What you should do: How many lines of the data below contain the string "computer", matching case exactly? Reply with the number alone.

Listed entries:
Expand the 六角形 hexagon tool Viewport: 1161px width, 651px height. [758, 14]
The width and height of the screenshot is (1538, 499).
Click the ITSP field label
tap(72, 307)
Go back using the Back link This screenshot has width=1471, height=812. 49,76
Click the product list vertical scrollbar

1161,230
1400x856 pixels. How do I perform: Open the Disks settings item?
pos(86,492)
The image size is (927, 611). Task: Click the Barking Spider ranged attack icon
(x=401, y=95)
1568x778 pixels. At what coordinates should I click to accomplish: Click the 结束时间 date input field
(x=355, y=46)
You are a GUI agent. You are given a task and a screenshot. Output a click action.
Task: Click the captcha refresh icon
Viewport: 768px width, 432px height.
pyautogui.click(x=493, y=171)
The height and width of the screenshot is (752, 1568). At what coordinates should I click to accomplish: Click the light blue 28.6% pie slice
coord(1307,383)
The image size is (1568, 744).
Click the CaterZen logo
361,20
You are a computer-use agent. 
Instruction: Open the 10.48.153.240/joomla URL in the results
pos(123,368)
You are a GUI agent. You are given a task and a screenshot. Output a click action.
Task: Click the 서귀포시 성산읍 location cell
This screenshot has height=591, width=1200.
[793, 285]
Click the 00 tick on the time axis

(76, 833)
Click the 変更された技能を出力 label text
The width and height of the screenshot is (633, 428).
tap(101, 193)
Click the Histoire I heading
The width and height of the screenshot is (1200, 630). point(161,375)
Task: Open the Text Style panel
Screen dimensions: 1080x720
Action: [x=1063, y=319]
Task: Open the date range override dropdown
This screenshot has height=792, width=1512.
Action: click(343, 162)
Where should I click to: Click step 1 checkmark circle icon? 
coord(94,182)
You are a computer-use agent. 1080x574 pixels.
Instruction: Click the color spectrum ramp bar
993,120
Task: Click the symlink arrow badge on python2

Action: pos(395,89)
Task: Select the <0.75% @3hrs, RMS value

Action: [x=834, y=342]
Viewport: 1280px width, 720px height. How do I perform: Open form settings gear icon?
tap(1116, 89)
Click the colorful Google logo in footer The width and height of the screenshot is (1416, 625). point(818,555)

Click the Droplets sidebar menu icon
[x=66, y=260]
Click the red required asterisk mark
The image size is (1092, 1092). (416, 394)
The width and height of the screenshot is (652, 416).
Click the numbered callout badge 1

Written response: 2